Sezione del documento -
Telefisco 2024, le risposte della Guardia di Finanza
Sussistenza di una causa di non punibilità
In presenza di causa di non punibilità per un reato tributario (per esempio, pagamento integrale del debito tributario) sussistente prima della comunicazione della notizia di reato, le unità operative del Corpo devono comunque inviare la notizia di reato alla Procura, segnalando l’eventuale sussistenza di tale causa, o possono non fare la comunicazione di reato, stante la non punibilità dell’interessato?
L’articolo 347 del Codice di procedura penale pone in capo alla polizia giudiziaria l’obbligo di riferire, senza ritardo, alla competente Autorità giudiziaria ogni fatto connotato da un fumus di reato.
Tale onere informativo impone, pertanto, ai militari operanti di procedere alla trasmissione della comunicazione di notizia di reato alla Procura della Repubblica per le ipotesi delittuose previste dal Dlgs 74/2000 anche qualora sia astrattamente configurabile la causa di non punibilità di cui all’articolo 13 del predetto decreto a seguito dell’integrale versamento degli importi dovuti, a titolo di debiti tributari, sanzioni e interessi, prima della dichiarazione di apertura del dibattimento di primo grado (per i reati di omesso versamento e di indebita compensazione di crediti non spettanti), ovvero prima che l’interessato abbia avuto formale conoscenza di accessi, ispezioni, verifiche o dell’inizio di qualunque attività di accertamento amministrativo o di procedimenti penali (per i reati dichiarativi).

Materiale di partenza -
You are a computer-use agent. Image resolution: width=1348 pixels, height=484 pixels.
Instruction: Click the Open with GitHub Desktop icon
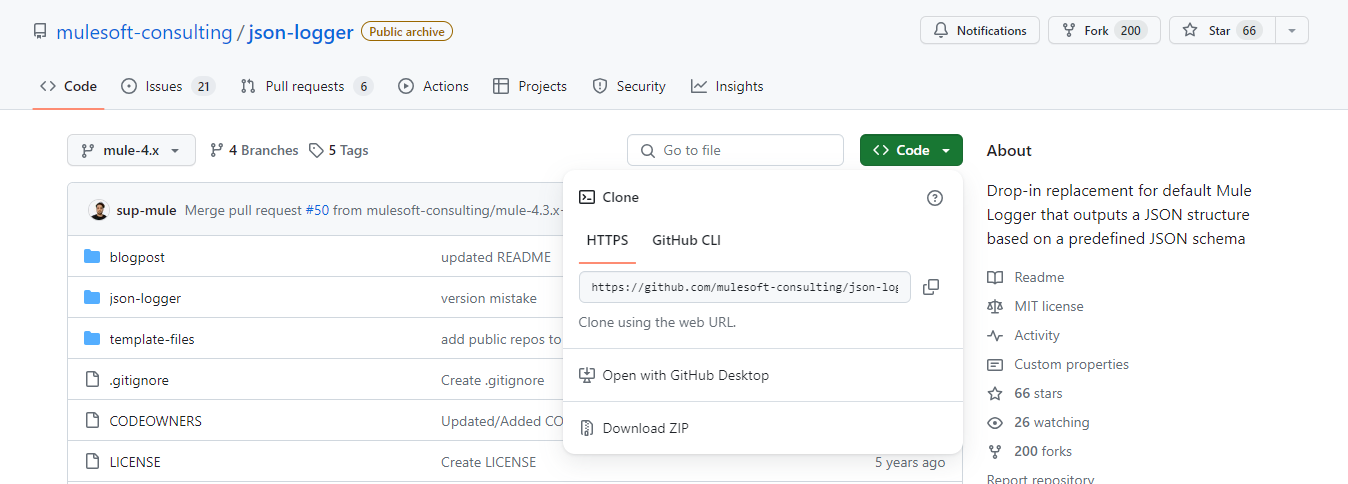point(587,375)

Problema breve A - Estrai senza modifiche dalla sezione del documento il passo che va da "Telefisco 2024, le" a "non punibilità dell’interessato?".
Problema breve B - Riassumi la sezione del documento in due frasi.

Soluzione svolta A -
Telefisco 2024, le risposte della Guardia di Finanza
Sussistenza di una causa di non punibilità
In presenza di causa di non punibilità per un reato tributario (per esempio, pagamento integrale del debito tributario) sussistente prima della comunicazione della notizia di reato, le unità operative del Corpo devono comunque inviare la notizia di reato alla Procura, segnalando l’eventuale sussistenza di tale causa, o possono non fare la comunicazione di reato, stante la non punibilità dell’interessato?

Soluzione svolta B - L'articolo 347 del Codice di procedura penale obbliga la polizia giudiziaria a riferire senza ritardo all'Autorità giudiziaria competente ogni fatto connotato da un fumus di reato. Per questo i militari devono trasmettere alla Procura della Repubblica la comunicazione di notizia di reato per i delitti previsti dal Dlgs 74/2000 anche quando sia astrattamente configurabile la causa di non punibilità dell'articolo 13, legata all'integrale versamento di debiti tributari, sanzioni e interessi.